Excerpted text
Chilean politician (1928–2016)

Luis Godoy Gómez (25 March 1928 – 5 March 2016) was a Chilean teacher, philosopher, sociologist and politician. He served as senator for Chiloé, Aysén and Magallanes in 1973.

==Biography==
He was born in Punta Arenas on 25 March 1928, the son of Juan Bautista Godoy Muñoz and María Pedroza Gómez Vera. He married María Magdalena González Morales.

He studied at the Escuela Superior de Hombres N°1 and at the Liceo de Hombres of Punta Arenas, later attending the Federico Hansen Lyceum in Santiago. He worked as a proofreader for the newspaper El Siglo, before entering the Escuela Normal José Abelardo Núñez, from which he graduated as a normalist teacher. He subsequently studied philosophy, pedagogy and sociology at the University of Chile.

He joined the Communist Party of Chile in 1942. He was director of the Escuela N°33 of Arauco in 1955, and between 1955 and 1961 served as propaganda officer of the Communist regional committee in Magallanes. He became regidor of Punta Arenas (1961–1971) and was president of the Unión de Profesores de Chile (1959–1960). He also served as acting mayor of Punta Arenas.

In 1969 he was elected to the Communist Party Central Committee. In 1973 he was director of Escuela Superior de Hombres N°15 of Punta Arenas, and that year was elected senator for Chiloé, Aysén and Magallanes, integrating the permanent commissions of Public Education and Finance.

Dataset section
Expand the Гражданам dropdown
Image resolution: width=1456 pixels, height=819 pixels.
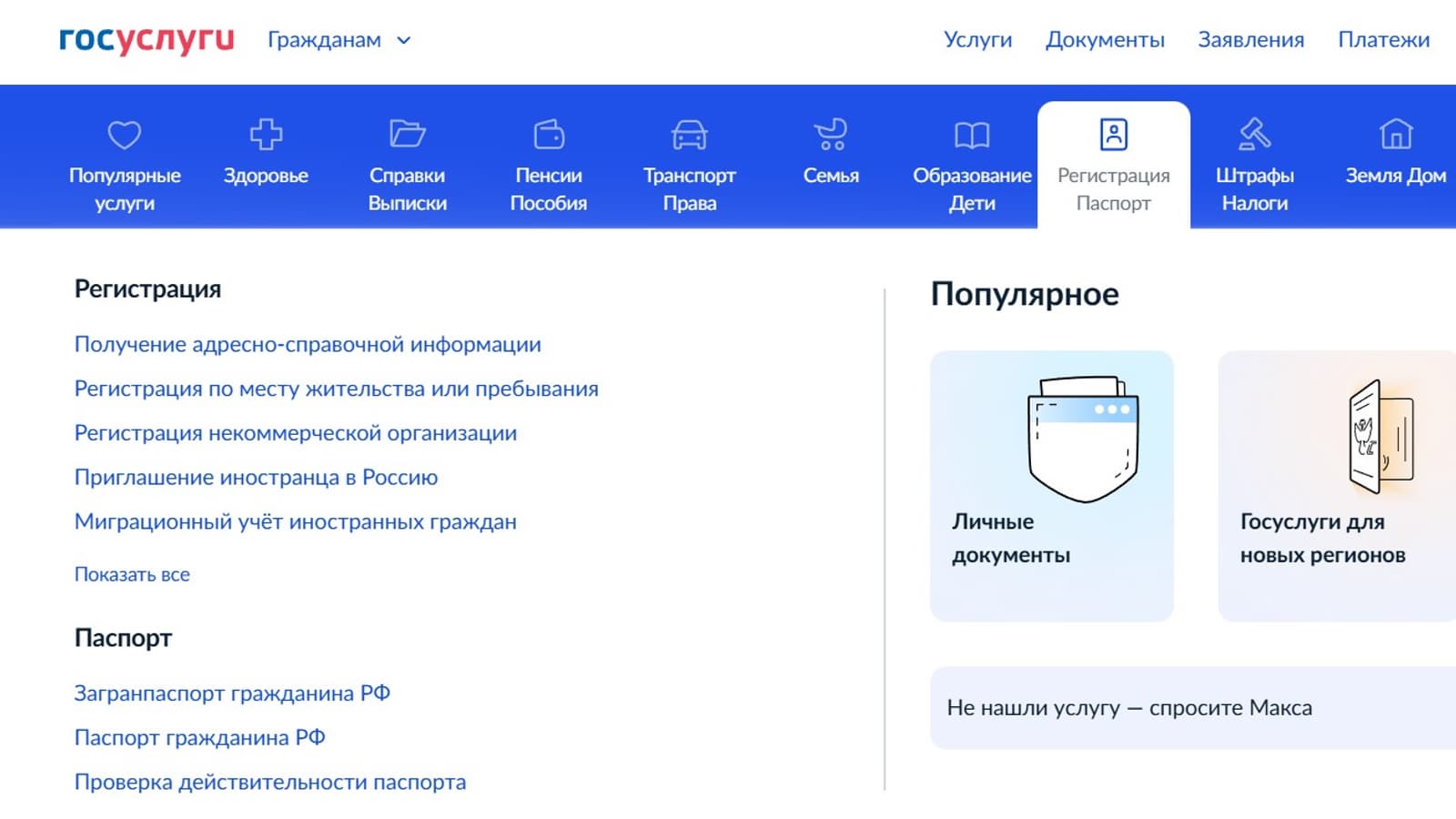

Task objective
Please pick up the biography of Luis Godoy Gómez, shown above the listing, after its last sentence and continue it.

Response to this exercise
The 1973 Chilean coup d'état ended his mandate prematurely through Decree Law 27 of 21 September 1973, which dissolved the National Congress. He was detained by the military regime and imprisoned in the Estadio Chile (today Estadio Víctor Jara), where he was tortured. In 1974 he went into exile in Venezuela, later moving to France, where he collaborated in publishing communist journals with other Chilean exiles.

Later he left the Communist Party and joined the Partido Democrático de Izquierda (PDI), later becoming a member of the Party for Democracy.

He returned to Chile in 1990, settling in Punta Arenas. In 1992 he was elected councillor of the commune, a position he held until 1996.

==Death==
Luis Godoy Gómez died in Punta Arenas on 5 March 2016, aged 87.